━━━━━ Provided records
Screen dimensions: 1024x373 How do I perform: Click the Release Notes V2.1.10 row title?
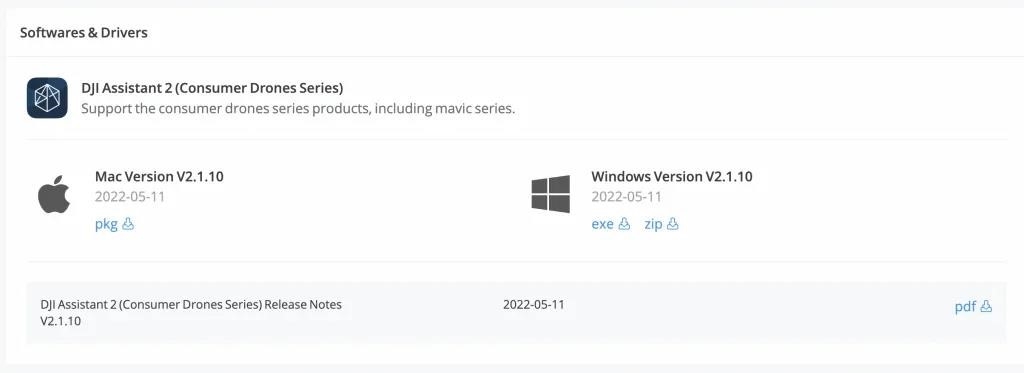coord(191,313)
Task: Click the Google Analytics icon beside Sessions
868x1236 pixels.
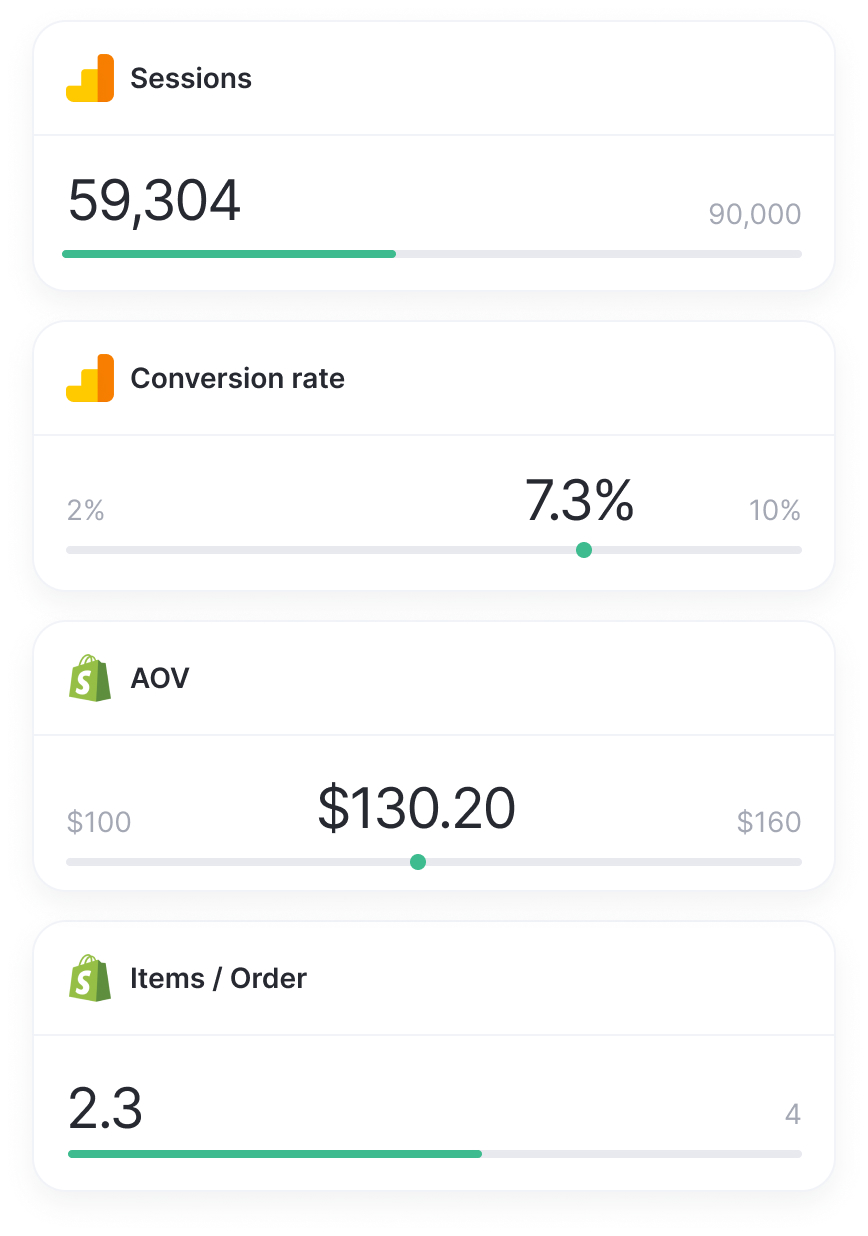Action: pos(90,78)
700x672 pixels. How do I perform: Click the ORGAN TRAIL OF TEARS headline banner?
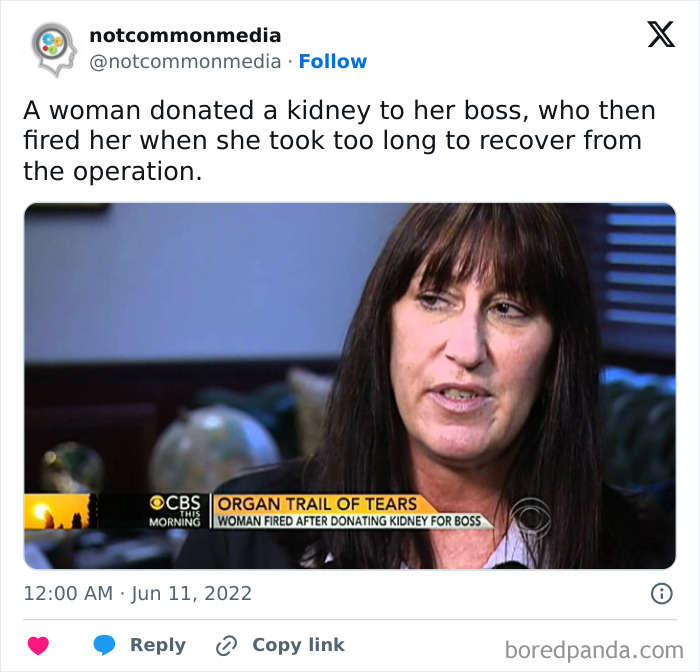[317, 504]
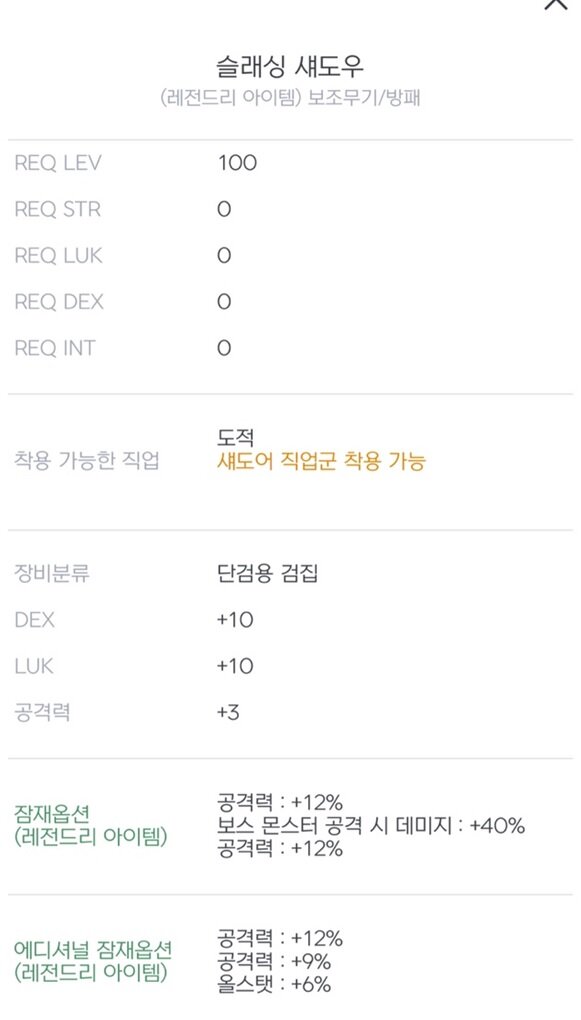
━━━━━━━━━━
▶ **Exercise description**
Write out all the records exactly, omitting the images.

▶ **Answer to the exercise**
Screen dimensions: 1024x373 How do I perform: Click the Release Notes V2.1.10 row title?
coord(191,313)
Task: Click the Google Analytics icon beside Sessions
868x1236 pixels.
Action: pos(90,78)
700x672 pixels. How do I perform: Click the ORGAN TRAIL OF TEARS headline banner?
[317, 504]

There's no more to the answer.